今は紫ちゃんの頭脳が必要だ。私の考える作戦だけじゃ詰めが甘い。紫ちゃんが考える作戦の方が数段レベルが高いし、実効性も高いしね。
我らが司令塔にこのタイミングで欠けられたら色々崩壊する。
「思わない所で侵入の算段が付きそうですけど、スタン君。最も重要なのは別にあるます」
【は、はい】
「あなたには『神器』を奪取し、『繋がりの力』を使ってもらわないといけません。なので、スタン君は必ず帝王レクスと戦ってもらうことになります」
スタン君にはきつく、苦しいことになる。これを強要するのは出来れば避けたいとは思ってしまうが、彼の王弟という立場としても逃げるわけにはいかないし、彼は絶対に逃げないだろう。
その覚悟はさっき確認したばかりだ。
「王城に突入後、スタン君は最短で帝王レクスと接触。『神器』を奪って、妖精の支配権に対して優位性を確立します。墨亜、補助をしてあげてね」
【任せて】
【頼んだよスミア。腕っぷしで兄さんに勝てた試しは無くてね】
【偉そうに言わないで】
戦うのはあまり得意ではないというスタン君。一応、そっちにもアレコレ対策はしているけど。どこまで実を結ぶか。
「ご歓談中失礼いたします」
情報の交換と精査。そして今後の作戦の具体的な内容の詰めが進んでいく中で、部屋の外で待機していた美弥子さんが突然入って来る。
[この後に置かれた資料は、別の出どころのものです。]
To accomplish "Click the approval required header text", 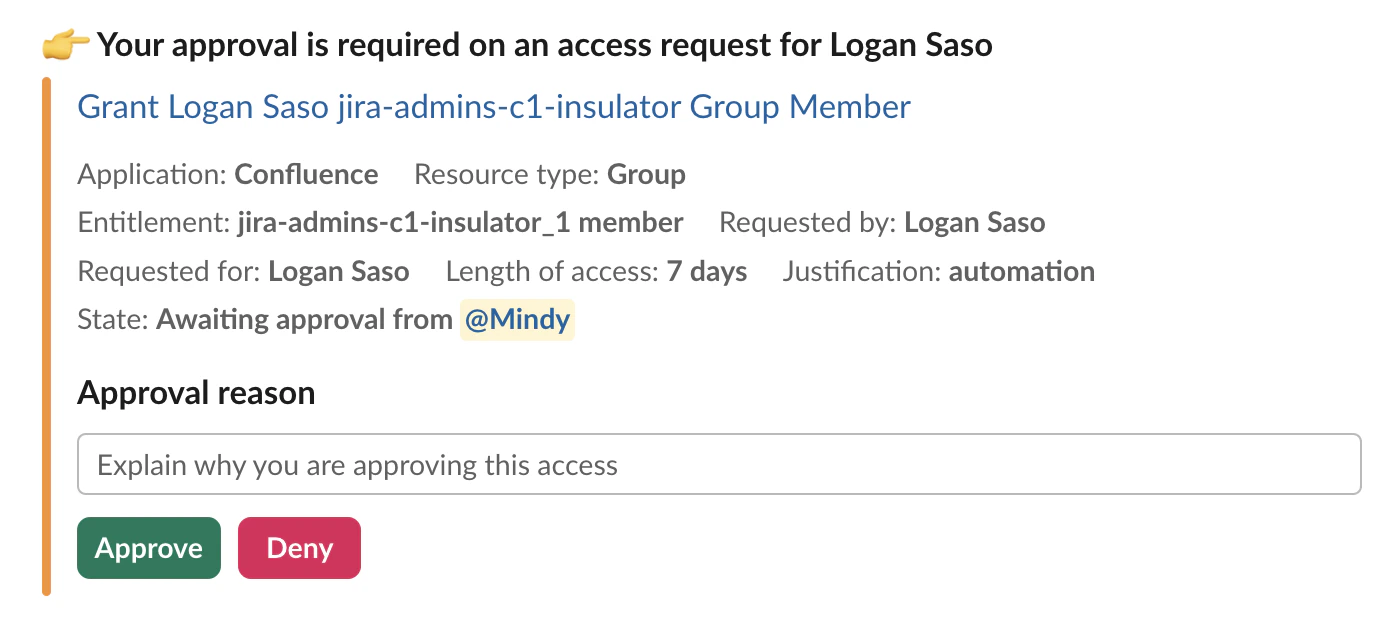I will point(545,46).
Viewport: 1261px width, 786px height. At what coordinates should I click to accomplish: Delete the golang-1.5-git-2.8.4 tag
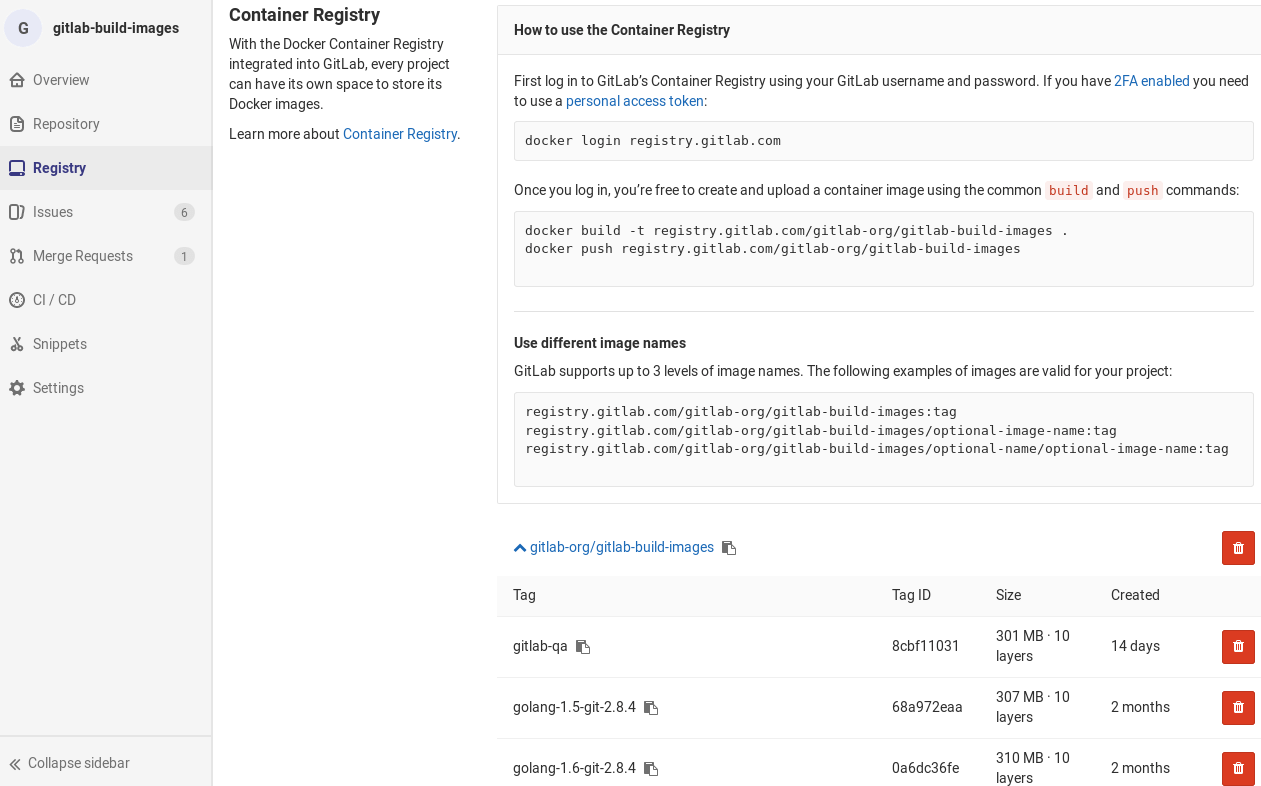click(1238, 707)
美弥子さんも今回の集まりが妖精の王族に関わるものだと言うのだけは知っているので部屋に入って来るような無粋な真似はしないのだけれど、そんな美弥子さんが部屋に入って来たと言うことは。
「ファルベガ……、以前真白さまと戦ったことのある少女が重傷の状態でサンティエの入口に来ているそうです」
緊急性の高いモノ。何より、重傷者。私の身体は周りのや情報の共有をする前に部屋を飛び出していた。